╭─ TEXT FOR ANALYSIS

On 7 October, after having received intelligence inputs of a drugs-laden vessel that would enter Indian coastal waters, India’s Narcotics Control Bureau (NCB) and the Indian Navy launched a joint operation off the coast of Kerala to intercept it. The operation led to the seizure of 200 kilograms of Afghan heroin from the Iran flagged vessel. There was nothing else on the vessel apart from the heroin. The NCB informed that according to preliminary investigations, the heroin had been sourced from Afghanistan and transported to Pakistan. NCB’s Deputy Director-General (Operations) Sanjay Kumar Singh said at a press conference on 8 October that “This consignment was loaded into the seized vessel off the Pakistan coast through a mid-sea exchange. The vessel then set off for the Indian waters for further delivery of the consignment to a Sri Lankan vessel. Efforts were made to identify and intercept this Sri Lankan vessel”. Singh added that “The boat along with the recovered heroin and six crew members on board were brought to the Mattancherry Wharf, Willingdon Island, Kochi. NCB has now seized the vessel and the 200 kg of heroin. The 6 Iranian crew members have also been arrested under relevant sections of NDPS (Narcotic Drugs and Psychotropic Substances) Act”.

╰─
╭─ RECORD EXTRACTS

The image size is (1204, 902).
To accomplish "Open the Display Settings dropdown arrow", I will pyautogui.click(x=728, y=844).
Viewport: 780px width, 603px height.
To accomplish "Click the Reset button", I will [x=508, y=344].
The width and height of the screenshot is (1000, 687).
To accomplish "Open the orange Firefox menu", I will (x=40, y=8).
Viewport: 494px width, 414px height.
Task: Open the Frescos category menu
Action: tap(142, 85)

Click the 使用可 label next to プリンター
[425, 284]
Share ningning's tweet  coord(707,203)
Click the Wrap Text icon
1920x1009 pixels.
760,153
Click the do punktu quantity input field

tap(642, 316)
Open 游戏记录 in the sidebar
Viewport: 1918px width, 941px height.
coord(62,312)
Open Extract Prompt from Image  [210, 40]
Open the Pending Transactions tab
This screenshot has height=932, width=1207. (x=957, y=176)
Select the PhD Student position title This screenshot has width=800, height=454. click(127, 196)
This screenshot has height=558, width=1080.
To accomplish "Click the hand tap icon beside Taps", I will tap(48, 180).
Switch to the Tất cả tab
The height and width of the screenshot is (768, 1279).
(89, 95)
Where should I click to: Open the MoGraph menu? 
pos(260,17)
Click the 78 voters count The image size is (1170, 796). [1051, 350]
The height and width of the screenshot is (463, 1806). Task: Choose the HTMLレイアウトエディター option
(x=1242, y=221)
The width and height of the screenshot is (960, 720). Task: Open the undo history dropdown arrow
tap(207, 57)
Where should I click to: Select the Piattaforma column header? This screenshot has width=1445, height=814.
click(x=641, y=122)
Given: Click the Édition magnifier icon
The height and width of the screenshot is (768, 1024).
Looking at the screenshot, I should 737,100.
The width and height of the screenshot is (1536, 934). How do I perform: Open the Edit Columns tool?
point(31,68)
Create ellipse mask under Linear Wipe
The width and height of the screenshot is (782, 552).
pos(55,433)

╰─

» USING THE INFORMATION
1/ According to the report on the heroin seizure off Kerala, to which location were the boat, the recovered heroin, and the crew members brought?
2/ Write a continuation of the report on the heroin seizure off Kerala, beginning after its final sentence.

» ANSWERS BY ITEM
1/ They were brought to the Mattancherry Wharf, Willingdon Island, Kochi.

2/
Singh revealed that the seized heroin was packed in 200 water-proof packets, and that each packet had ‘scorpion’ or ‘dragon’ seal markings that are unique to Afghan and Pakistani drug cartels. “Part of it was to be sold in India and the rest in the international market. We are trying to ascertain the Indian connections to this”, Singh said. He concluded that trafficking of Afghan heroin to India via the Arabian Sea and Indian Ocean has increased exponentially over the last few years. He said, “The southern route trafficking of heroin from Afghanistan – Afghanistan to Makran coast of Iran and Pakistan and then onwards to various countries in the Indian Ocean region including India – has gained prominence over the last few years”.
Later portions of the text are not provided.